La matière fantôme, m’a-t-on dit, traverse tout ce qui ne la compose pas. Composé d’inconnu, d’infinis questionnements. Traversés, constamment de matière sourde, invisible, nous vivons en routine, régulés, d’horloges et de cafés, autistes du cosmos. Retrouver la mer de nuages, je pense est ma quête, lino, colimaçon, béton, trottoirs, saleté noire, poussiéreuse, klaxons, rames et bruits de talon, course rapide, essoufflement, périphérie, blocs verticaux, parcs et passages lumineux. Je sens glisser ces rafales, infimes, paraissent-elles, immenses sous le manteau, je relève le col, car il reste des heures à passer dans le froid, ma conscience est une matière fantôme.

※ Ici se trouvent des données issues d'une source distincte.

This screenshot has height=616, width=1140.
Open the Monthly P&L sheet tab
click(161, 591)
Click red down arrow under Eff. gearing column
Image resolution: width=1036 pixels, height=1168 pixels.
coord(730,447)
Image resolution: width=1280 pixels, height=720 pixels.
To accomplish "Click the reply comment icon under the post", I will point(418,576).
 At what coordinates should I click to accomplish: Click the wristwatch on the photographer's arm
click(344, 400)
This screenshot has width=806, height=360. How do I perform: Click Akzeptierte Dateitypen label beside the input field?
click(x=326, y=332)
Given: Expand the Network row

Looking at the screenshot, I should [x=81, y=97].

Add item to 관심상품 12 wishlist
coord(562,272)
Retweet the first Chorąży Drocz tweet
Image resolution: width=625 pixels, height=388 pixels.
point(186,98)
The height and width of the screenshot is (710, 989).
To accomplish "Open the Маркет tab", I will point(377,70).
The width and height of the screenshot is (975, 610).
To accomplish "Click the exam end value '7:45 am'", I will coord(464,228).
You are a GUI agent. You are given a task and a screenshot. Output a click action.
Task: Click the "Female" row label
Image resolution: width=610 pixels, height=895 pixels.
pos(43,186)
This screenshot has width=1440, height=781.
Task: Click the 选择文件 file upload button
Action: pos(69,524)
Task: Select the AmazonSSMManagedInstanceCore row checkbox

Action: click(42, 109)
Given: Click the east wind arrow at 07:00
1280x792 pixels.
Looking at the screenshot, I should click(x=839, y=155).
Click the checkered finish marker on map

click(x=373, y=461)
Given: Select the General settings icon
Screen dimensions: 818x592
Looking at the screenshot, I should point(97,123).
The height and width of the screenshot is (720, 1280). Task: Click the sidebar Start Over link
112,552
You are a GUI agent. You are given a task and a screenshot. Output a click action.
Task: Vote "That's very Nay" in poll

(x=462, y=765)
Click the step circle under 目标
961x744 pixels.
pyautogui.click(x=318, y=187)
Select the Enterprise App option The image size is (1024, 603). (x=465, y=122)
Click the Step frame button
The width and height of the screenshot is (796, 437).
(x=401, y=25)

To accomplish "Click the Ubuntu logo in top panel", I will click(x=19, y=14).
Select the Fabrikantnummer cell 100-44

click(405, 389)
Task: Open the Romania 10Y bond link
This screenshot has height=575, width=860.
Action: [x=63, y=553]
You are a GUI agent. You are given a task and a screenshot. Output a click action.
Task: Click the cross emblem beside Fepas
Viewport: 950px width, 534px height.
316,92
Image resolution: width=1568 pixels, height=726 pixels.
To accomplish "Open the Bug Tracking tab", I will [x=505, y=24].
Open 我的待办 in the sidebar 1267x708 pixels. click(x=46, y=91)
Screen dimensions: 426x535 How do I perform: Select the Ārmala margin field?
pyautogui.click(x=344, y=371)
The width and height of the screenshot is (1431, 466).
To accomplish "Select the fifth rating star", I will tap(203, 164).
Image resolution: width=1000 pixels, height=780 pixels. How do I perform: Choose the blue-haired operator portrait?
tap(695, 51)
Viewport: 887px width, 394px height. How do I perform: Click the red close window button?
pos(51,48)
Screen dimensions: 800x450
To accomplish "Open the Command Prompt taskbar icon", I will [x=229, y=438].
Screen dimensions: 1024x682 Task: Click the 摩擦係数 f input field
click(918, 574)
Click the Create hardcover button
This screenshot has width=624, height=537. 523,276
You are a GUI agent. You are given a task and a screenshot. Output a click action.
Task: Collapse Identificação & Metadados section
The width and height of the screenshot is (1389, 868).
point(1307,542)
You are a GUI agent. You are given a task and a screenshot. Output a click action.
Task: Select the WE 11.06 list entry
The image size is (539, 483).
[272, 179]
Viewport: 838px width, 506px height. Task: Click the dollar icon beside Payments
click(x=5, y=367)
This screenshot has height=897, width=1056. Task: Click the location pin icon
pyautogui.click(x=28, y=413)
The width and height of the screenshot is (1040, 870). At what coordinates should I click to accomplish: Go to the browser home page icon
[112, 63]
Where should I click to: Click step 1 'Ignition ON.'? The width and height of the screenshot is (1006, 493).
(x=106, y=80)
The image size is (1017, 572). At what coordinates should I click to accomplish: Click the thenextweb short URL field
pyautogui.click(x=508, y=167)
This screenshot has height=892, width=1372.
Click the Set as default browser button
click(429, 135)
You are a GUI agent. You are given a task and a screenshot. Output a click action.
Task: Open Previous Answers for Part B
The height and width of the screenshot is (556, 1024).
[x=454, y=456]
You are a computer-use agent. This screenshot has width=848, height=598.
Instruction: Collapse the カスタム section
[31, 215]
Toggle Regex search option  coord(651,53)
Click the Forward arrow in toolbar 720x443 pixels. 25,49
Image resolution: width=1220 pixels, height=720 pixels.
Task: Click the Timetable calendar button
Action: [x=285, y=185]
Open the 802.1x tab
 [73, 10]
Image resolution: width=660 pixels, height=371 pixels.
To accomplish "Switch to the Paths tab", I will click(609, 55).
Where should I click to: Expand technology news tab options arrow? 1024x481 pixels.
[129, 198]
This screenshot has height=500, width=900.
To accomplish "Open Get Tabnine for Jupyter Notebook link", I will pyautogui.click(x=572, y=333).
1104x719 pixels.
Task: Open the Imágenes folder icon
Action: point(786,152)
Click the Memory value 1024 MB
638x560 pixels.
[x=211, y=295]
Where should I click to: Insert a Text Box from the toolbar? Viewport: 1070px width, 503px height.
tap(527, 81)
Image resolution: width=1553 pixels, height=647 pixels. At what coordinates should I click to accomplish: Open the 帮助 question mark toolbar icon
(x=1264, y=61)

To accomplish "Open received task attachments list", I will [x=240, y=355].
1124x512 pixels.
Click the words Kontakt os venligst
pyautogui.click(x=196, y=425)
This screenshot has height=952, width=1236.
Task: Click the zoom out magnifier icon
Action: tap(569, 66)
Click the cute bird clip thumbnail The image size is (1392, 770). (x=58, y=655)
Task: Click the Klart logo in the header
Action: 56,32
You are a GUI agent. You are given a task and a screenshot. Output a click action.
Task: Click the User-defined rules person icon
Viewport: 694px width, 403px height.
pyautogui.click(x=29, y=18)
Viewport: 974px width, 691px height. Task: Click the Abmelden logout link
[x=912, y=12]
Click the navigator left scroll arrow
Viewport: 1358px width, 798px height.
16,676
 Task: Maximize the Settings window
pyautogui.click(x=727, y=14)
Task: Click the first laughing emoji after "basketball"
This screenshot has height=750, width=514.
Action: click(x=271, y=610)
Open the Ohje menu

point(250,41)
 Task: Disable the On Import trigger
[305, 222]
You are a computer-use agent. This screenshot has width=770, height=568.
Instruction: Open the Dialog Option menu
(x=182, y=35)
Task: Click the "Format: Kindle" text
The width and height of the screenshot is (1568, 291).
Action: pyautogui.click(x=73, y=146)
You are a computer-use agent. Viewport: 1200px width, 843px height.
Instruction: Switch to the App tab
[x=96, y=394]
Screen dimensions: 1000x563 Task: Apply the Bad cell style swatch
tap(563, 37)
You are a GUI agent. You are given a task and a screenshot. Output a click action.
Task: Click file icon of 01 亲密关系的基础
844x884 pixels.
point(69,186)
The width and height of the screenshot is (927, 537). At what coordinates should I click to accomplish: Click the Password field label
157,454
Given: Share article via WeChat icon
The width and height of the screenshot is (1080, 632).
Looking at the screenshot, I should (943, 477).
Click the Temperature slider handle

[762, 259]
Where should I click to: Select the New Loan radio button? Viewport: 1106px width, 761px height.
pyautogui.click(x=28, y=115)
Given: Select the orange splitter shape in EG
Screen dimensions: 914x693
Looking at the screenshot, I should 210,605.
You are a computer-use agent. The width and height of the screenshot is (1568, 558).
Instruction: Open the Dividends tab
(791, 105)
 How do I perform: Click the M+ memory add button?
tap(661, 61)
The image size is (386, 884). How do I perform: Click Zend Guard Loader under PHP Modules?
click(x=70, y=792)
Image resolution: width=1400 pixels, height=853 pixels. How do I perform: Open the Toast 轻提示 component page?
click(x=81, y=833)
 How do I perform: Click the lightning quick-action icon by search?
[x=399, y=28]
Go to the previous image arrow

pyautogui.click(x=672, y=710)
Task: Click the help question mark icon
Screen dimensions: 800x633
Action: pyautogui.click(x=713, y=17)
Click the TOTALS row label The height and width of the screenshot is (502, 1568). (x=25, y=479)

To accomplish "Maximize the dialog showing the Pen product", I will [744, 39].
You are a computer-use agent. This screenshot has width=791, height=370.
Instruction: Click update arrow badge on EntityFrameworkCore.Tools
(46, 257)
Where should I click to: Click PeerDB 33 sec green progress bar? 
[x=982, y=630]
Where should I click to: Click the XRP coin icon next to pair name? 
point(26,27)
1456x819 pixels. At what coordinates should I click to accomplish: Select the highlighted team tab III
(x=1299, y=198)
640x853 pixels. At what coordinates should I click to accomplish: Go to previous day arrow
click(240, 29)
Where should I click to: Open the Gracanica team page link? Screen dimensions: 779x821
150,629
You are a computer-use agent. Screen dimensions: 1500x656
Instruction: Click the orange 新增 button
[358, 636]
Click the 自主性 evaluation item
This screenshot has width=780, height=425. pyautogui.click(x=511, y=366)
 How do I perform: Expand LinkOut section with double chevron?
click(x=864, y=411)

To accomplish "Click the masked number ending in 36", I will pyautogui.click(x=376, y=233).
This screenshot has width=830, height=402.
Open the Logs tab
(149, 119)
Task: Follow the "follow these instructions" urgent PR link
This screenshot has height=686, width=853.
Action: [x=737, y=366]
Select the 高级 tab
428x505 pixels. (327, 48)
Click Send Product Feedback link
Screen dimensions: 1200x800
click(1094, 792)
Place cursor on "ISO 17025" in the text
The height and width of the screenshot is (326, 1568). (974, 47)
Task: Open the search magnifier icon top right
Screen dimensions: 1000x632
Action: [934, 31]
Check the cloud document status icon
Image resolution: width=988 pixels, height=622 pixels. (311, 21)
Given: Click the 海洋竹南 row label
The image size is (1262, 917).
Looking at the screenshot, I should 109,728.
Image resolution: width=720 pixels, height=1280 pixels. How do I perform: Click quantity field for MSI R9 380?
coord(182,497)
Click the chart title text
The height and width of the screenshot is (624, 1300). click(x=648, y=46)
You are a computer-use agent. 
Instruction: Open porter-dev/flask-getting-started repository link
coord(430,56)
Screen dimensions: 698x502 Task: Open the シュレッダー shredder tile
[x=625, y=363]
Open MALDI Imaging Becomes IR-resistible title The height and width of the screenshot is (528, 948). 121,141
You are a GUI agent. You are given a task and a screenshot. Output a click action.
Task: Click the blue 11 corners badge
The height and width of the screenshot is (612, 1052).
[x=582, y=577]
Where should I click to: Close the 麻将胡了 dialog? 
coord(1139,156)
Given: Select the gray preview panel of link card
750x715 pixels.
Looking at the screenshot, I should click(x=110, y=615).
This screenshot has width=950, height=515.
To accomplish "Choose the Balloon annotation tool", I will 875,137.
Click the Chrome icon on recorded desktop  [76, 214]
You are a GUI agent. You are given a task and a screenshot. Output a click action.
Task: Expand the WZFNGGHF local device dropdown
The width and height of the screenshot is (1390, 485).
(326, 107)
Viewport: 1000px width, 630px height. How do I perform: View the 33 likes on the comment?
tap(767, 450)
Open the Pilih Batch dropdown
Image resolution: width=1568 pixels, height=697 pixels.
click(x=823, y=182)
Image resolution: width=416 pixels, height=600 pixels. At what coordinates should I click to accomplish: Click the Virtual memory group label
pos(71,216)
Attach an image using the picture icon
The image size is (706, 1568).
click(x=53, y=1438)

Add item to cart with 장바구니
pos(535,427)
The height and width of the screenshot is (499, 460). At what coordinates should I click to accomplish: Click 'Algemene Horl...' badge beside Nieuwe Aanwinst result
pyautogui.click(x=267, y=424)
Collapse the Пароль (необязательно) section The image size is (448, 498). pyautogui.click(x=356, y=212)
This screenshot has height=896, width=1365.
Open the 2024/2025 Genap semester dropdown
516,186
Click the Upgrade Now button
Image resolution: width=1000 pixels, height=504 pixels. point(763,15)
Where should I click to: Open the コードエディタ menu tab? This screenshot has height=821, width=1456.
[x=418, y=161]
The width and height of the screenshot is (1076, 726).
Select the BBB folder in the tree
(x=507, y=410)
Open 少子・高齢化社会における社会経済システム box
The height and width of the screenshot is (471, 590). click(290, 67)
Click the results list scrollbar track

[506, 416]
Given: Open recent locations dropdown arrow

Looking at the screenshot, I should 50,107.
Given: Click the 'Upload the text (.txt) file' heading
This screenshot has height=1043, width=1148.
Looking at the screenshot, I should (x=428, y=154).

Il y a des forêts qui encerclent les cris, les respirations, fortes et rapides, les pas battent la terre, mais aucun écho ne saurait trouver d’issue. Cette forêt est humide, quadrillée de sombres écorces. Les troncs ont des bouches béantes, j’attends, j’attends qu’une forme en déclenche une autre, la multiplie, l’annihile. Je connais la capacité des formes a se recréer en ombres mouvantes, à nos pieds, créer une présence fantôme, la peur qui déclenche le frisson, paranoia, amok. Mais on n’agit jamais seul, on se regarde agir encore et encore, ce temps de la folie, de l’errance psychique, est une boucle. Une forme ronde, à nouveau, la naissance d’une nouvelle version de soi. Je me réveille subitement, comme si je n’avais pas dormi, déjà alerte aux éventuelles rencontres.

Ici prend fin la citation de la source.